La Rai deve essere contemporanea nei contenuti e nelle modalità di fruizione, dice il dg Campo Dall’Orto. In 6 mesi più di 30 milioni di accessi unici su Rai Play: in futuro sulla piattaforma anche contenuti in anteprima

“Abbiamo lanciato Rai Play da sei mesi e abbiamo avuto trenta milioni di browser unici: vuol dire che almeno quindici milioni di Italiani stanno usando Rai Play. In questa fase l’obiettivo è fornire un servizio ancora migliore, nella fase due che stiamo per affrontare avremo alcuni prodotti in anteprima su Rai Play. In una fase successiva sperimenteremo la produzione di contenuti specifici per la nuova piattaforma”. Ad annunciarlo il direttore generale della Rai, Antonio Campo dall’Orto, nell’intervista rilasciata a ‘Tv Talk’, il programma condotto da Massimo Bernardini, in onda sabato 11 marzo alle 14.55 su Rai3.

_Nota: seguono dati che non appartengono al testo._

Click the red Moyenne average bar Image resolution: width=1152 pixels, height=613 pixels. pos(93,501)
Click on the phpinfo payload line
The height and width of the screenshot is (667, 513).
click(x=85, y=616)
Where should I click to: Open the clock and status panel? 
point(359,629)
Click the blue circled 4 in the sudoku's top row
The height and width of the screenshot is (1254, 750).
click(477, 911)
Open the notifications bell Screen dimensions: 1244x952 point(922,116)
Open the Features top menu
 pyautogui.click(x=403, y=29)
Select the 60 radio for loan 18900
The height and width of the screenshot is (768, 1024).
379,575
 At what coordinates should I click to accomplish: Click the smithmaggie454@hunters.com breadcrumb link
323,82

Antonio Campo Dall’Orto (foto Olycom)

Il direttore generale della Rai si è anche soffermato sul nuovo piano dell’informazione Rai condiviso nell’ultimo Cda: “Il piano è ampio; oggi vorrei sottolinearne due aspetti: l’informazione digitale sul modello di quanto avviene su Rai Play e la formazione dei dipendenti con Rai Academy, perché la formazione è il passaggio fondamentale per rimanere a contatto con la contemporaneità”.

“Il ruolo di editore di Rai”, ha concluso Campo Dall’Orto, “deve passare per la sua capacità di offrire contenuti e modalità di fruizione adeguate ai tempi che viviamo. Oggi possiamo dire con soddisfazione che in questo momento Rai è un grande motore d’innovazione e di unione per il Paese”.